[openib-general] Re: FW: [PATCH 1 of 3] mad: large RMPP support

Thu Feb 9 15:46:54 PST 2006

Quoting r. Sean Hefty <mshefty at ichips.intel.com>:
> Subject: Re: FW: [PATCH 1 of 3] mad: large RMPP support
> 
> Roland Dreier wrote:
> >My rule of thumb is that we shouldn't rely on being able to allocate a
> >contiguous buffer bigger than 4 KB, but assuming we can allocate 4 KB
> >is fine.  4 KB is the lowest page size of any real architecture, and
> >if the kernel is out of free pages then any allocation is likely to
> >fail.  Allocations of larger buffers may fail because of memory
> >fragmentation, even with plenty of free memory.
> >
> >That is: a 4 KB buffer is fine.
> 
> Given this, I think that we'll need to go with the linked list then.  Maybe 
> something like:
> 
> struct ib_mad_segment {
> 	struct list_head list;
> 	u8 data[0];
> };
> 
> struct ib_mad_send_buf {
> 	...
> 	void		*mad;	/* first segment */
> 	struct list_head rmpp_list;
> 	u32		 segment_size;
> 	...
> };

Given that the last segment has a different size, it seems cleaner
to just keep the segment size part of ib_mad_segment structure.

- - -

Prompt 1: List every field name declared inside the two struct definitions in the mailing list message about large RMPP support.
Prompt 2: Carry the mailing list message about large RMPP support forward from its final sentence.
The rows that follow were taken from a different source than the mailing list message.

Rows for locating displayed items:
- - -

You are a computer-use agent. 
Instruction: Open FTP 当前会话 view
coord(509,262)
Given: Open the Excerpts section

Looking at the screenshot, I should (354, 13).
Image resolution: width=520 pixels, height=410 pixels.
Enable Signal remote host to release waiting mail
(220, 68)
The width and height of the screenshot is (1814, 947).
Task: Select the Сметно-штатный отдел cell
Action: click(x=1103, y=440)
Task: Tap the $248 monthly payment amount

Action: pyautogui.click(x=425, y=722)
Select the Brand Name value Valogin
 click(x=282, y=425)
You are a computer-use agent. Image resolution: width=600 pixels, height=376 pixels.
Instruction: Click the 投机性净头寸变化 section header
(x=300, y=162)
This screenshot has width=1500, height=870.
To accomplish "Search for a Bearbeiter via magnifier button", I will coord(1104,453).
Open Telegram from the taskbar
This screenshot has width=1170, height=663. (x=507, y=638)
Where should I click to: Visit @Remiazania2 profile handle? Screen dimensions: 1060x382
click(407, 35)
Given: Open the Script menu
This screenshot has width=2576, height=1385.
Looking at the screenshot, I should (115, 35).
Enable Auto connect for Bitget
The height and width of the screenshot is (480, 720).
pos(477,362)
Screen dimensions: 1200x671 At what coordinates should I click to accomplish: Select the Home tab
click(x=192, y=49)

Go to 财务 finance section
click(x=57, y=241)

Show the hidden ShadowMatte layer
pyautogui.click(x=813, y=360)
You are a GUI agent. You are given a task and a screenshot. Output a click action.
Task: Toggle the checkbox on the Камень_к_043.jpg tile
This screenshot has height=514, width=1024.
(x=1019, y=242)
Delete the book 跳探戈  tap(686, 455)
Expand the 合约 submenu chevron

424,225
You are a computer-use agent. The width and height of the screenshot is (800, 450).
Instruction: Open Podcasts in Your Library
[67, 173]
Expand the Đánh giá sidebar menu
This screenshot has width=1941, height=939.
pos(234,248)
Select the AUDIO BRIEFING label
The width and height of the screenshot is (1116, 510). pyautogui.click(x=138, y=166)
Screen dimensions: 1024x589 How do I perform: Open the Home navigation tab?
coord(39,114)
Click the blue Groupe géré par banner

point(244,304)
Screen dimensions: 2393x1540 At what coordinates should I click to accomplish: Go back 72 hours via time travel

- - -

Written response 1: list, data, mad, rmpp_list, segment_size

Written response 2:
> I'm undecided about whether all MADs should use the rmpp_list, with *mad 
> referencing the data of the first segment.  This keeps the code consistent, 
> but would result in the first segment being larger (256-bytes) than 
> additional segments (say 220-bytes).

I dont htink its a good idea.
Recall that when you send segments starting from the second one,
you need the header from *mad. So this gets ugly very quickly.

> Users could then walk the list of buffers without calling a routine that 
> needs to start at the beginning of the list every time.
> 
> - Sean

On the other hand, it makes sense to keep the single mad case
as simple as possible. So that's a good reason to have the rmpp list
include segments starting from the second one.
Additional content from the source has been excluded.